Restate word for word only the lines running from the one with "1270x952 pixels." to the end of the data, both ends included. Omit any pictures.

### Supplied material
------------------------

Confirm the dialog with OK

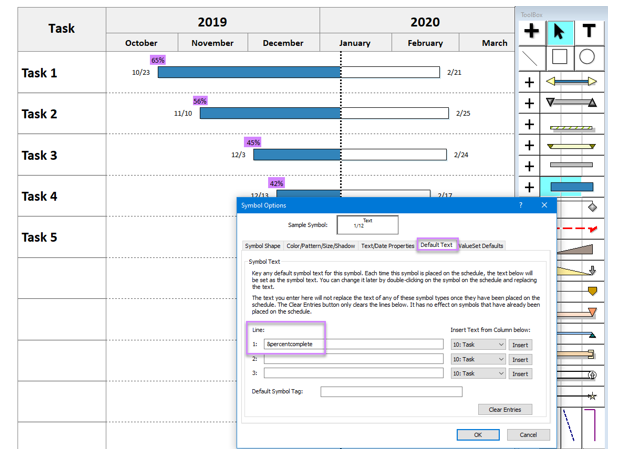tap(478, 435)
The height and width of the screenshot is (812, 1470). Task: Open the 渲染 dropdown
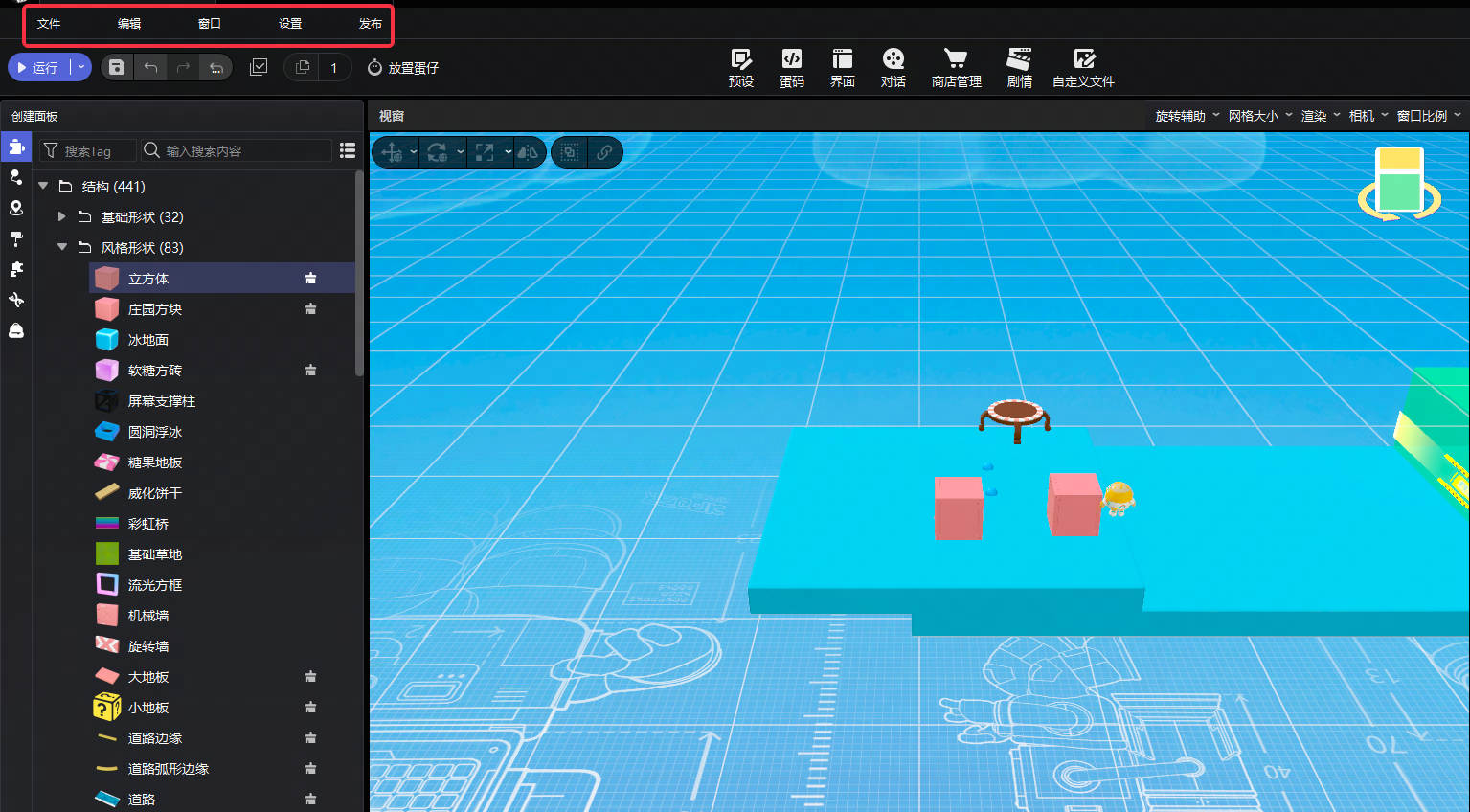[x=1320, y=116]
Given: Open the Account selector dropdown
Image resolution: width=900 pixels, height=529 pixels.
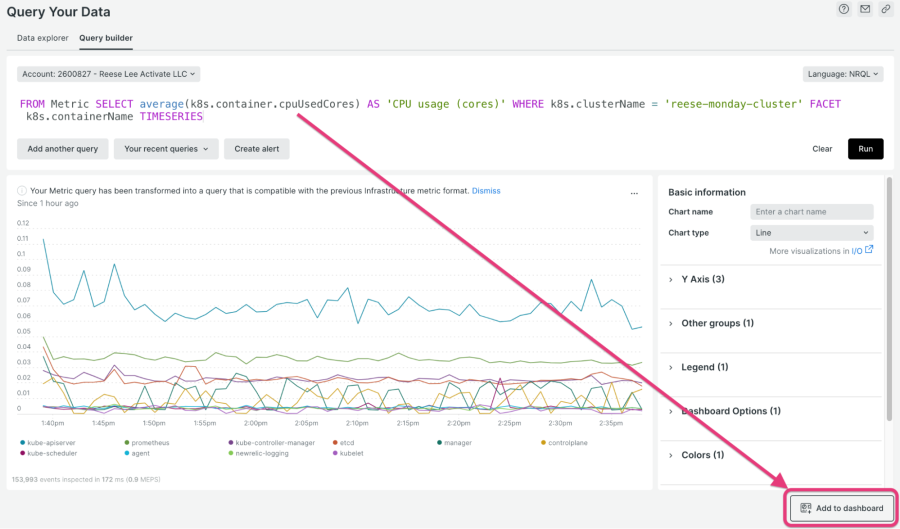Looking at the screenshot, I should 109,74.
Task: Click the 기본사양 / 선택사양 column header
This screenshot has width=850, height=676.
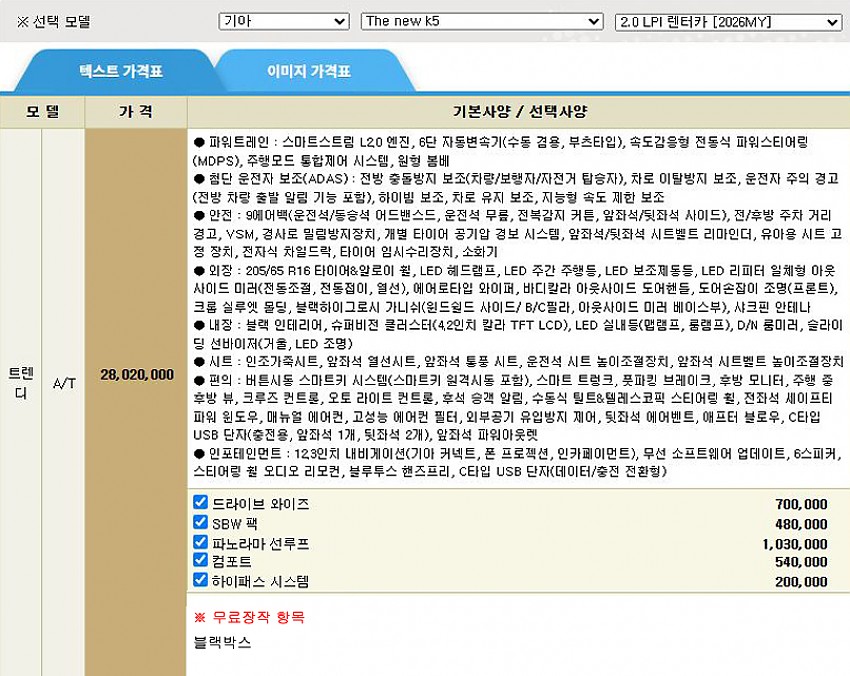Action: [517, 109]
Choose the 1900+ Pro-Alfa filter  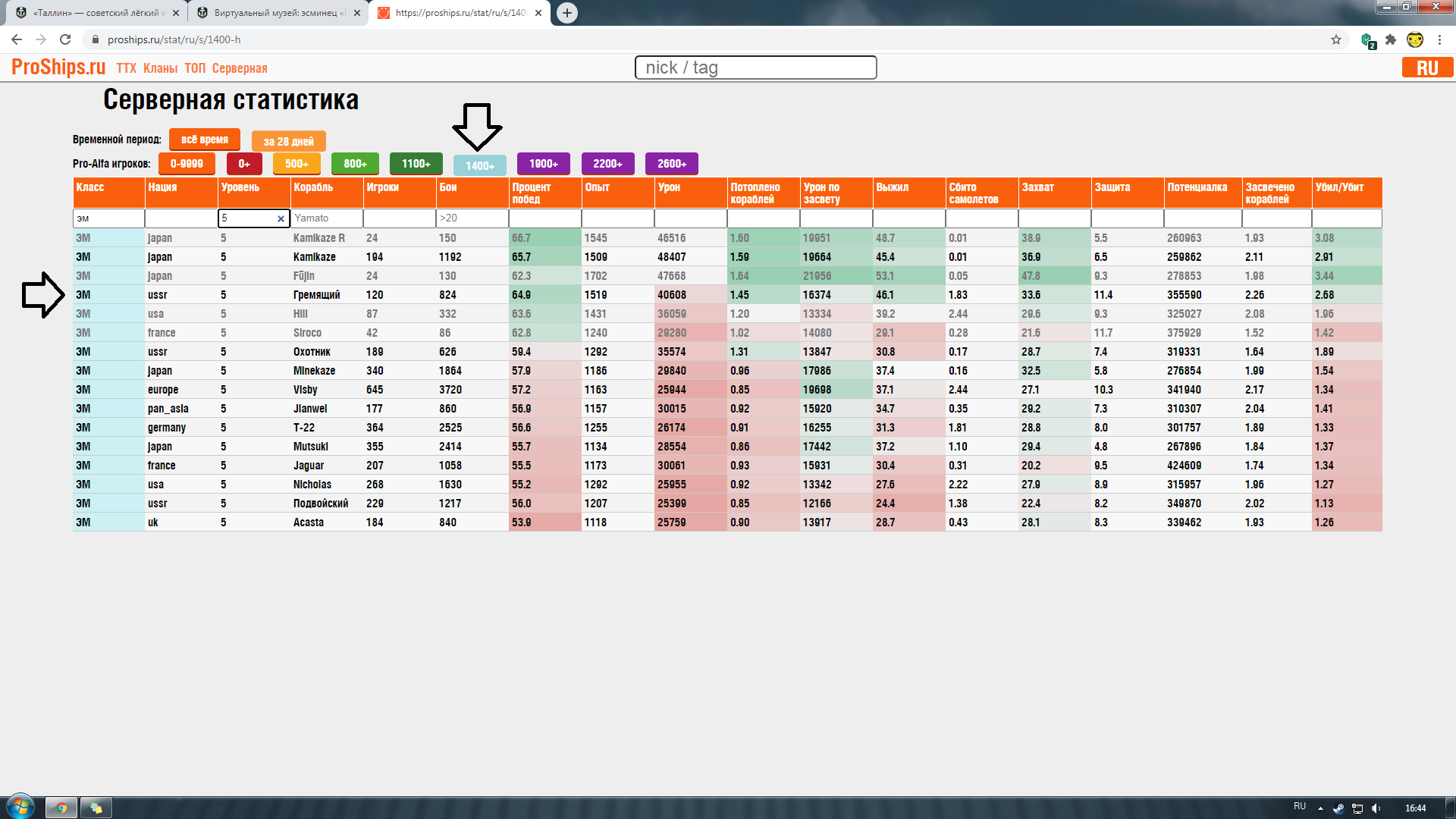pyautogui.click(x=543, y=163)
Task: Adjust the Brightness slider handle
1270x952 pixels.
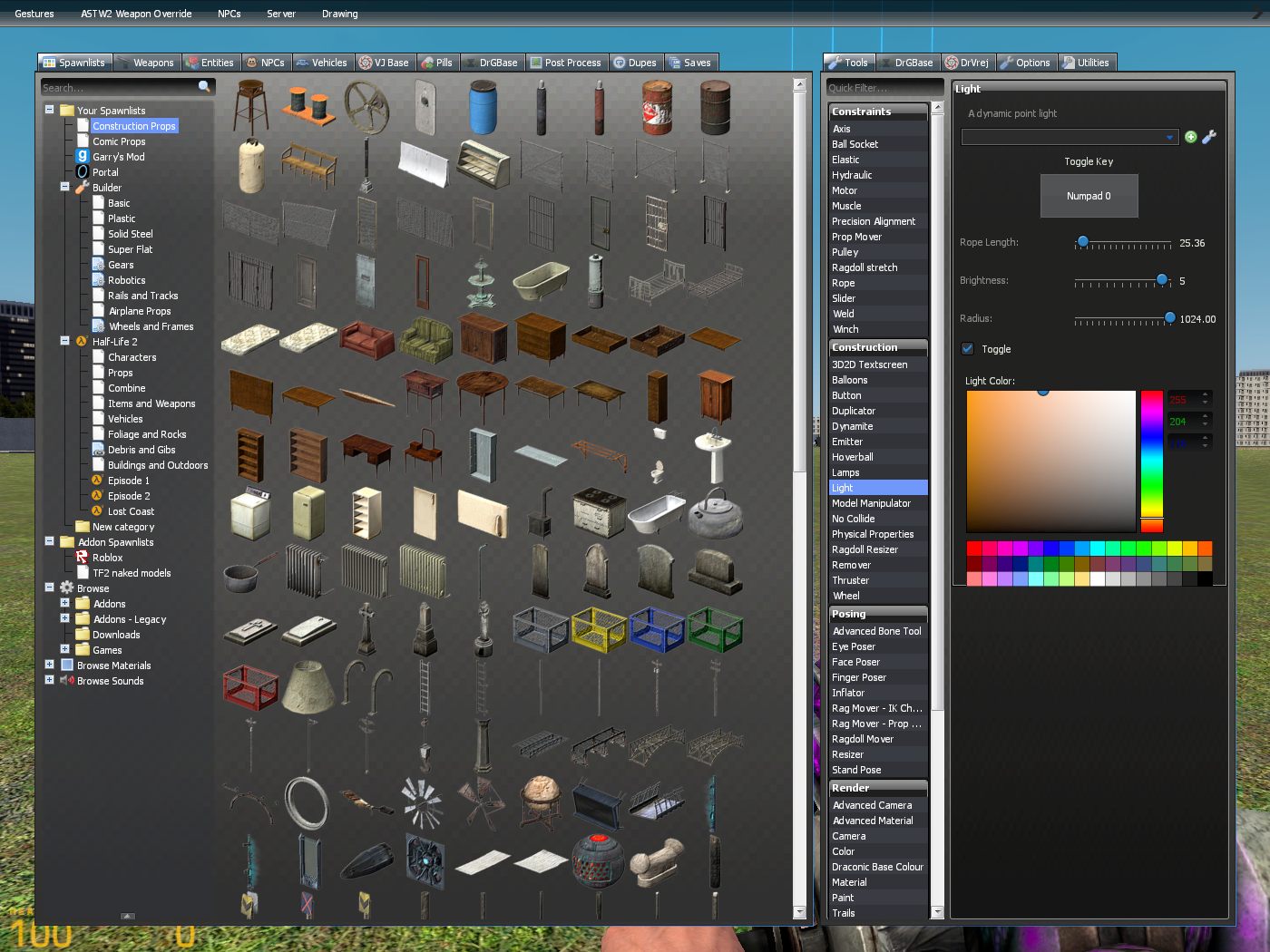Action: (x=1162, y=279)
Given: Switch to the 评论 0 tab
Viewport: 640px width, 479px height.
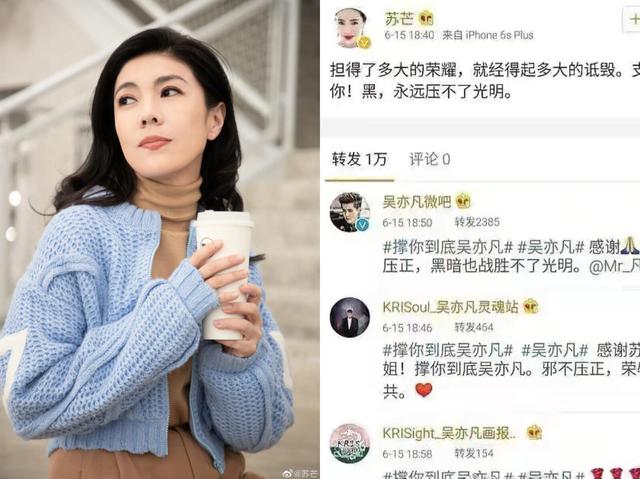Looking at the screenshot, I should [x=430, y=159].
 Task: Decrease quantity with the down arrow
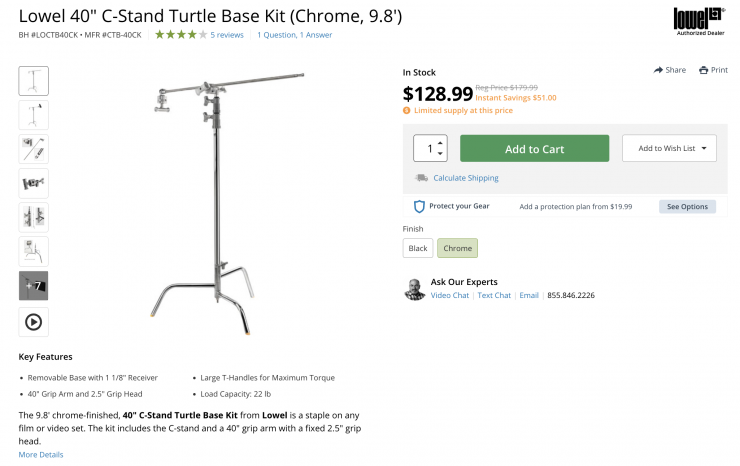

------------------------

### Solution for this problem
1270x952 pixels.
Action: (x=1162, y=279)
Given: Switch to the 评论 0 tab
Viewport: 640px width, 479px height.
Looking at the screenshot, I should [x=430, y=159].
 Task: Decrease quantity with the down arrow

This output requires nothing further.